I am quite new to bioinformatics analysis and am interested in using the GSVA function with NanoString nCounter Data. I have read that "the NanoString nCounter is most similar to RNA-Seq in that it processes discrete counts of measurement similar to RNA-Seq." Thus, I was under the impression that when inputting the NanoString data into GSVA, I would treat it like RNAseq data. Is this a reasonable assumption?
After reading through the GSVA manual, it is unclear to me whether the raw NanoString expression data should indeed be pre-processed (according to normalization steps from the nCounter manual and then converted to log2) prior to being inputted to the GSVA function. According to the following reported in the GSVA manual, I am wondering if it is optional as to whether to normalize and convert the data to log2. By default, kcdf="Gaussian" which is suitable when input expression values are continuous, such as microarray fluorescent units in logarithmic scale, RNA-seq log-CPMs, log-RPKMs or log-TPMs. When input expression values are integer counts, such as those derived from RNA-seq experiments, then this argument should be set to kcdf="Poisson".
I would prefer to perform pre-processing (normalization and conversion of data to log2) myself before inputting the expression data to the GSVA function. Am I correct in using the default method kcdf="Gaussian" in this case? Is it also possible to input the raw NanoString counts to the GSVA function and use the alternative method, kcdf="Poisson"? If I did use the alternative method, would the data be internally normalization by the function? If it is internally normalized, could someone provide me with a link for where I can read about the normalization that is performed within the function?
I look forward to your response.
○ ○ ○ ○
## Problem to solve
Rewrite the forum post from "I would prefer" to "to your response.", swapping "expression data" for "count data".

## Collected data
○ ○ ○ ○
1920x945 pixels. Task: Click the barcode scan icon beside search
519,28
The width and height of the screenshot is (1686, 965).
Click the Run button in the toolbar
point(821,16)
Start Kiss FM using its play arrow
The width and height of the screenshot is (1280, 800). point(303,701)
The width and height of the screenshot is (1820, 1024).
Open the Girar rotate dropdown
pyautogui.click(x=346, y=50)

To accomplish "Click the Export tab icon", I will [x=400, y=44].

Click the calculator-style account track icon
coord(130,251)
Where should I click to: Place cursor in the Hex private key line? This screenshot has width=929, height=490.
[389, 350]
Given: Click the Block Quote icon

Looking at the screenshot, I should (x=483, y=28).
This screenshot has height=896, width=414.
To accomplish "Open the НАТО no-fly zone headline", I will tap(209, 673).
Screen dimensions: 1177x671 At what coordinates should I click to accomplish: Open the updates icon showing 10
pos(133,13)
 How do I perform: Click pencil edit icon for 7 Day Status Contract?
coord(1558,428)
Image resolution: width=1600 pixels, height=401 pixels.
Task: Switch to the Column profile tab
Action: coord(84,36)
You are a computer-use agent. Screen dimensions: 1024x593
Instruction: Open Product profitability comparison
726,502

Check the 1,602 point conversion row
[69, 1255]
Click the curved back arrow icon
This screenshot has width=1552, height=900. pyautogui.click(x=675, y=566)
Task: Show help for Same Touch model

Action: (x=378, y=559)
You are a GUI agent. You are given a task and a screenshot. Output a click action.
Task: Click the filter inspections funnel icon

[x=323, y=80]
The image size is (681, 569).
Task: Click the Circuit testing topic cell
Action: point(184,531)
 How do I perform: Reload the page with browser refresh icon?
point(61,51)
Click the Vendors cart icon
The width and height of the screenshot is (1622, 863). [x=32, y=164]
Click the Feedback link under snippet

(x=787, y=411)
○ ○ ○ ○
## Finished task
I would prefer to perform pre-processing (normalization and conversion of data to log2) myself before inputting the count data to the GSVA function. Am I correct in using the default method kcdf="Gaussian" in this case? Is it also possible to input the raw NanoString counts to the GSVA function and use the alternative method, kcdf="Poisson"? If I did use the alternative method, would the data be internally normalization by the function? If it is internally normalized, could someone provide me with a link for where I can read about the normalization that is performed within the function?
I look forward to your response.